**** SUPPLIED RECORDS

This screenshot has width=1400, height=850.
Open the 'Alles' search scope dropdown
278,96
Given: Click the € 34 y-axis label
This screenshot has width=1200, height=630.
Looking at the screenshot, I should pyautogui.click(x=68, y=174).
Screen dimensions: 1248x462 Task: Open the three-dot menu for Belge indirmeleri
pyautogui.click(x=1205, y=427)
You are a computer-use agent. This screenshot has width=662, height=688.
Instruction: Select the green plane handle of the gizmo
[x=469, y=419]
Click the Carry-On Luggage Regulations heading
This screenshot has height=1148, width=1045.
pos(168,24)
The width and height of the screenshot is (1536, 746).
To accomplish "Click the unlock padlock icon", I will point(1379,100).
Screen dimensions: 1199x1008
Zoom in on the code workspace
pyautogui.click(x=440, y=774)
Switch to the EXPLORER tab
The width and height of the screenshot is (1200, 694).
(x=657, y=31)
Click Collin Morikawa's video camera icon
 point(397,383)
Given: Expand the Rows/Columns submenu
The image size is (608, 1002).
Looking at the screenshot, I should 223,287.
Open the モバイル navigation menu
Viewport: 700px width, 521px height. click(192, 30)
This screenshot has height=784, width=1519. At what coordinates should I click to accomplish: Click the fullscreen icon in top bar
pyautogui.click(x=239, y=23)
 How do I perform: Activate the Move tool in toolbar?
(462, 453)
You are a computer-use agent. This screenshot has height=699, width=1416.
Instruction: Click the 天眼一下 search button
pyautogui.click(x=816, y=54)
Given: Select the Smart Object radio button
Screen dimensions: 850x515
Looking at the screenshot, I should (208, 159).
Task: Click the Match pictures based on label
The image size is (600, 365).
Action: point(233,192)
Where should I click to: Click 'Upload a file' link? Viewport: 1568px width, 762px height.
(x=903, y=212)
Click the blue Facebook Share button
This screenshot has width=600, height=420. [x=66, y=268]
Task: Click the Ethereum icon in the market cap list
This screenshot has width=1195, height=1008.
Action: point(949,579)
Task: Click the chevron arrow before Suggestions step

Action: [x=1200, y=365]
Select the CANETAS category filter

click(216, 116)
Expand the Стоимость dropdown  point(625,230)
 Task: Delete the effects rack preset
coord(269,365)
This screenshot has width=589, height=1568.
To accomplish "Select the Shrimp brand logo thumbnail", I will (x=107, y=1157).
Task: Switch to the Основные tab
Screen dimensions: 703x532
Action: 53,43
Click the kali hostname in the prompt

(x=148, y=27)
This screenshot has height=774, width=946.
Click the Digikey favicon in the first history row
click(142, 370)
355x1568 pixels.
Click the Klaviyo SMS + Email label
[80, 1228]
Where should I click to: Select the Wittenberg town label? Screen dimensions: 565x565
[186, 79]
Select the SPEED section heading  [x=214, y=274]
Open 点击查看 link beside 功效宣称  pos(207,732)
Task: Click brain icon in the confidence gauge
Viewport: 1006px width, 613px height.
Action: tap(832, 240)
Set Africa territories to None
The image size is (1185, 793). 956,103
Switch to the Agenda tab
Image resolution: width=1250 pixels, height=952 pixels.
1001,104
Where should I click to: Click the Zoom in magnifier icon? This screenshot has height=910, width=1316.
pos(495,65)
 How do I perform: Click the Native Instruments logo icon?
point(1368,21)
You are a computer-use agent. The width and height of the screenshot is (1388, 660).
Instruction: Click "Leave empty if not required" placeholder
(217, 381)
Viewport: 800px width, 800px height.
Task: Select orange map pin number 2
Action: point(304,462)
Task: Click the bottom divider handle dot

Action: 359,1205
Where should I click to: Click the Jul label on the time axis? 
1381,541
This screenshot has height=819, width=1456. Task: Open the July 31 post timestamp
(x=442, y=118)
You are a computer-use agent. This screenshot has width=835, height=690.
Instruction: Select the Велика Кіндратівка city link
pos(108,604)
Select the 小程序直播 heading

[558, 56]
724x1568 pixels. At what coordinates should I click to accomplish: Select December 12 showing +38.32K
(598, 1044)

********

> **EXERCISE INSTRUCTIONS**:
From the line that holds "empty if not" to the last line of the records above, print each line exactly. Add nothing else.

> **OUTPUT OF THE TASK**:
Instruction: Click "Leave empty if not required" placeholder
(217, 381)
Viewport: 800px width, 800px height.
Task: Select orange map pin number 2
Action: point(304,462)
Task: Click the bottom divider handle dot

Action: 359,1205
Where should I click to: Click the Jul label on the time axis? 
1381,541
This screenshot has height=819, width=1456. Task: Open the July 31 post timestamp
(x=442, y=118)
You are a computer-use agent. This screenshot has width=835, height=690.
Instruction: Select the Велика Кіндратівка city link
pos(108,604)
Select the 小程序直播 heading

[558, 56]
724x1568 pixels. At what coordinates should I click to accomplish: Select December 12 showing +38.32K
(598, 1044)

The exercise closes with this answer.